I've always been the kind of person that has wanted to succeed and in being that way, I've worked hard, really hard, most of my life, to achieve those things I had planned and wanted to accomplish by a certain age.
Funny thing is, we plan, and like the saying goes, "God laughs."
For the past three years, my life has been a swirl of tornadoes, up and down, a roller coaster of emotional and physical defeats and uncertainty. I look back and can see the times I thought my faith and courage were so strong. The moment I allowed myself to curl up into a ball of fear and doubt, was the moment my world went into greater chaos.
Fear and worry come in without us realizing they are present. We can pray like crazy, cite scripture and sing along to our favorite songs, but if we have allowed worry to enter our thoughts, we are walking on broken glass and entering defeat.
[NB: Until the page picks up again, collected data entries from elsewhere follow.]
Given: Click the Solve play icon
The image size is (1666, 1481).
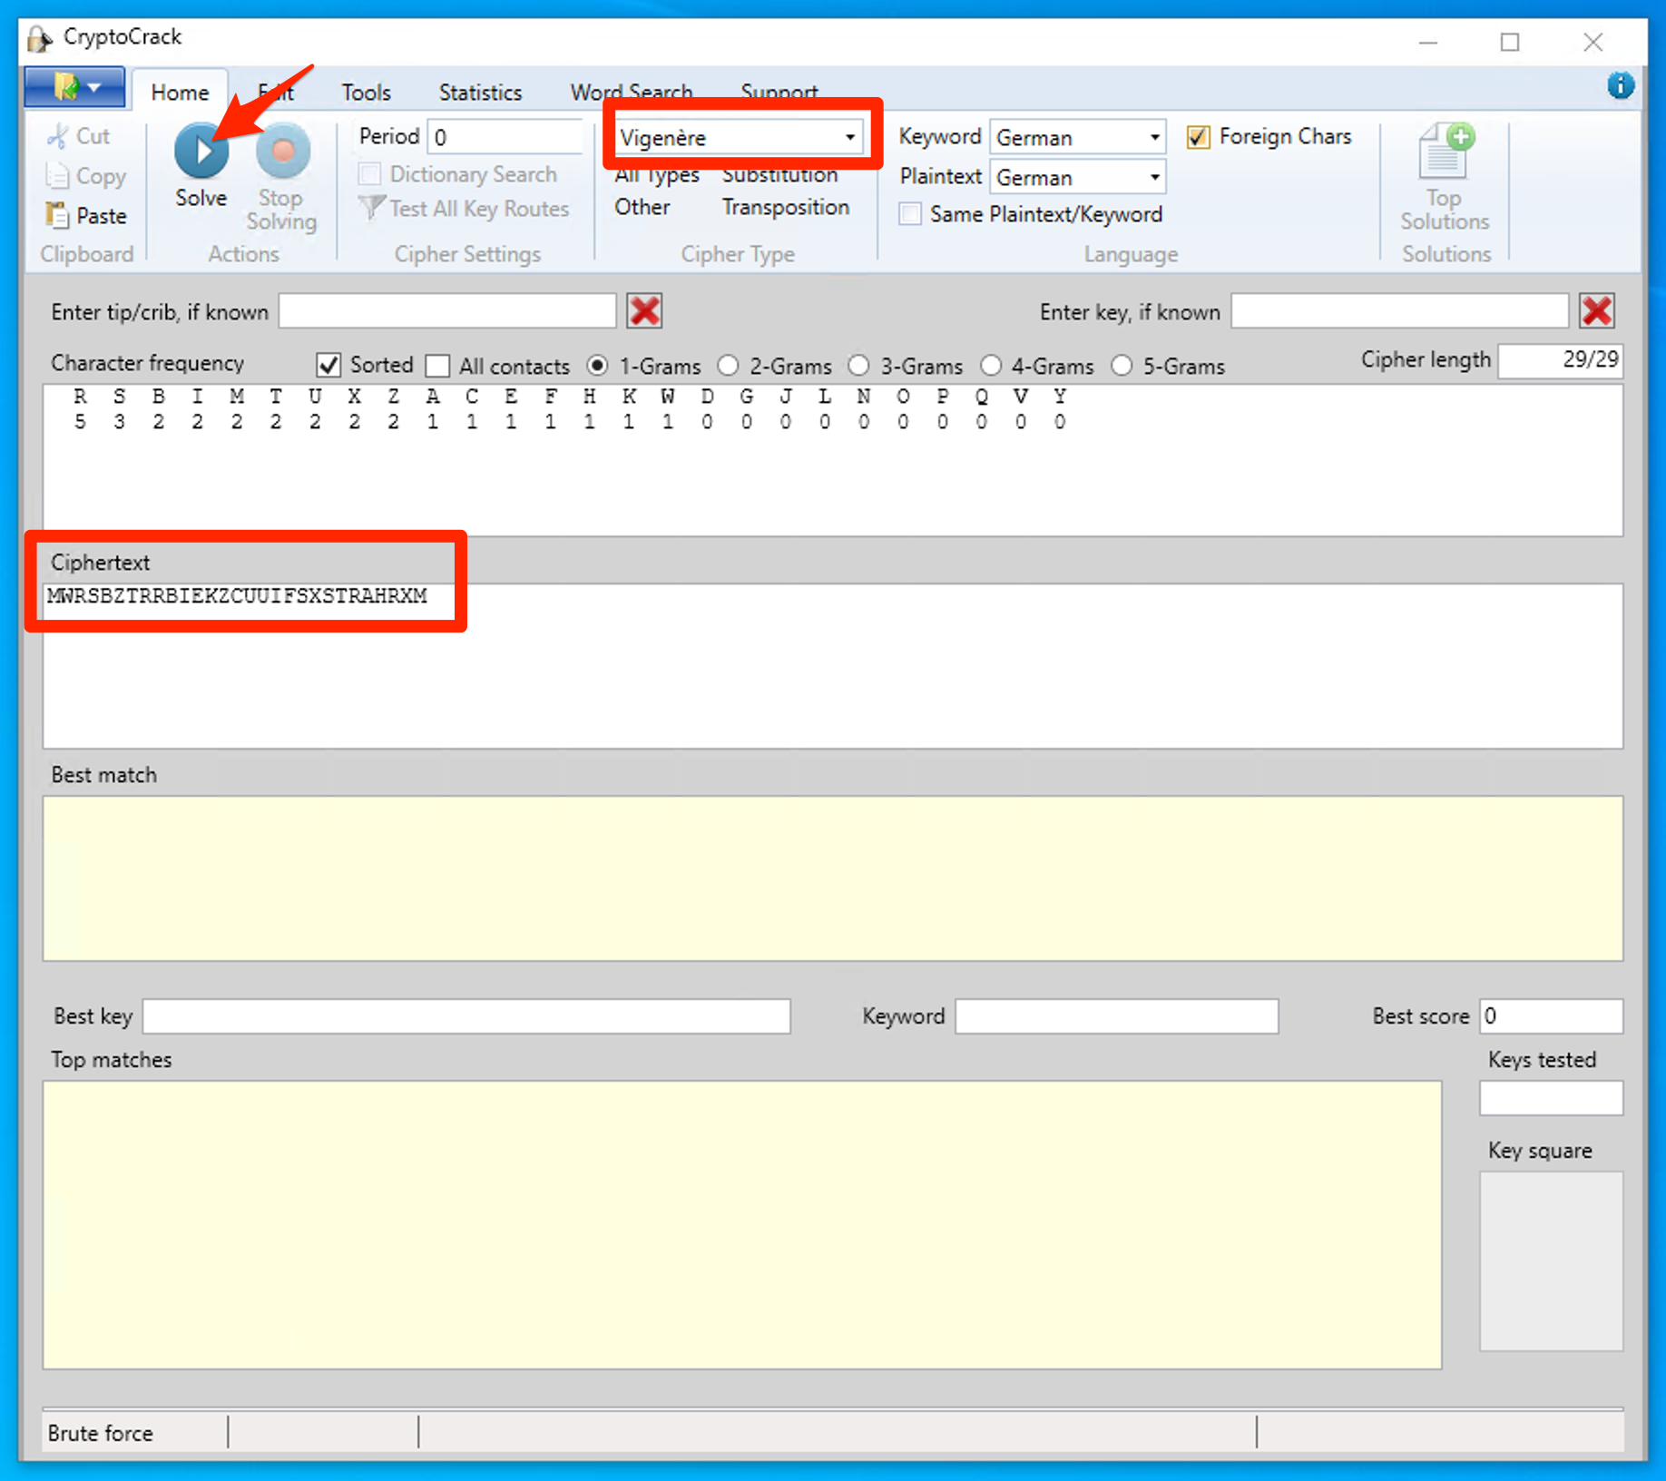Looking at the screenshot, I should point(201,151).
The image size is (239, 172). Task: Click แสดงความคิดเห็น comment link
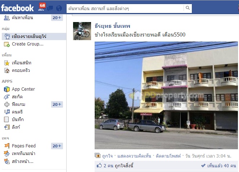(x=134, y=156)
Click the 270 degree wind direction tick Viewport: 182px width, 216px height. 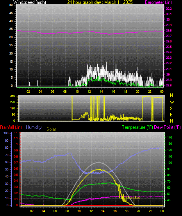tap(12, 102)
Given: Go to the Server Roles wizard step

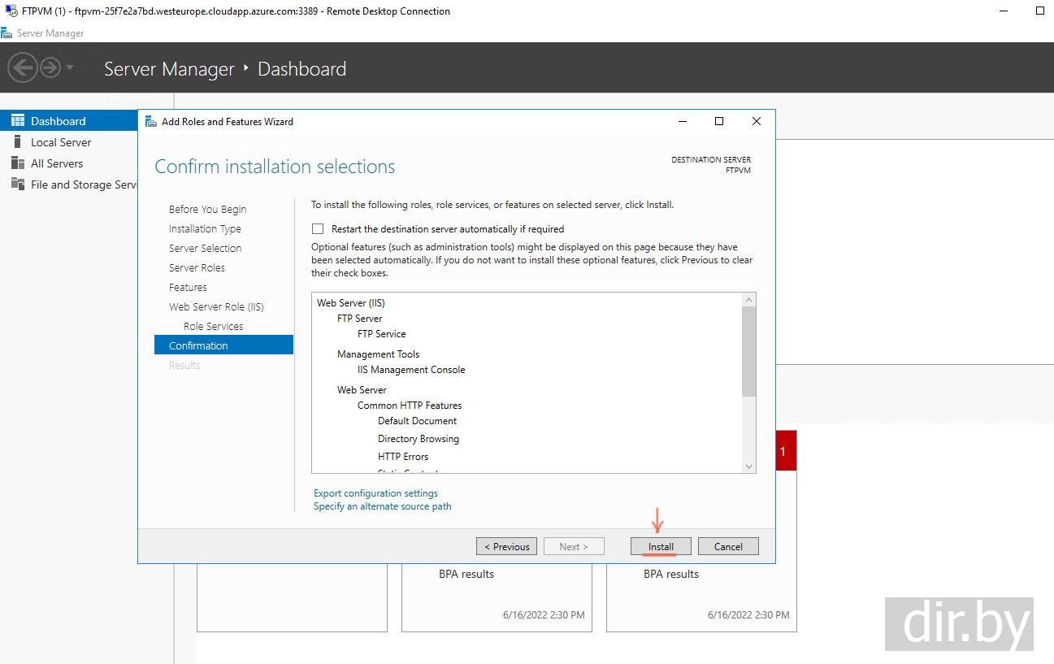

Worry, doubt and fear are siblings. They stay with you and don't just take you down but they incapacitate those around you. Fear gives birth to a wall that pushes you and those around you back, stopping you from growing, pursuing your dreams, and helping others thrive and make it. My moment of worry affected my children, affected their growth, their decisions, their ability to make better choices and be strong through the hard times we endured.
I will forever feel regret of not handling those moments of difficulties that came as someone that should have remembered, "God is with me and he'll never fail." At times, I didn't see the way out. God had promised to provide, but I worried. God had promised to place me in a better position at work, but I worried and doubted, God had promised to provide for my children's needs, but I couldn't see how, and God had promised to work in my finances and my marriage, and still, I just couldn't see how when we were in so much turmoil.
New Living Translation
A psalm of David. The LORD is my light and my salvation--so why should I be afraid? The LORD is my fortress, protecting me from danger, so why should I tremble?
Today, I am grateful for my mistakes, although I can honestly say, it still hurts to see where my fears and worries have led me to. I am grateful because now I can truly see that my job is to truly understand what it means to let go and let God. Worry has to go, so does fear and doubt. It has no place in a believers heart. Look, I know the problems come. I can tell you what I went through and you can tell me what you've gone through. At the end of it all, we have a choice. We either hold on to God's hands and allow him to take us through the difficult times in our lives, or we sit down and cover ourselves and hide from the world.
Lord, forgive me for the moments in my past where I couldn't see that I had allowed fear, doubt and worry to become the center of my world. Lord, forgive me for not standing strong in the battle and facing my demons, like they say. Forgive me for not being a support of strength and hope for my children when they needed me the most. Forgive me for the times I stopped being the encourager and wallowed in myself and my moment. Forgive me for not fighting. I knew how to fight, how to pray, how to stand, and instead, I just waited like a puppet, waiting for the master's hand to come in and make it move and talk. Forgive me for falling apart when my world came crashing down, instead of taking your word, my sword in my hands, and breaking down everything that came against me.
If you are facing a really tough time right now, don't allow yourself to embrace fear, worry or doubt. They will not seem to be there, but if you study what your actions do, you will realize when they are present. Fill yourself with faith and surround yourself with people that will fight with you. God is able to bring you out of all hard times. He has done it with me. This is why I can boldly and freely share today, because I couldn't see what was happening. I just thought it was just one more trial. But, no. In the midst of our trials, God has given us the Victory. Take it. Believe it. Declare it! God is with you and that's all you need in order to stand strong!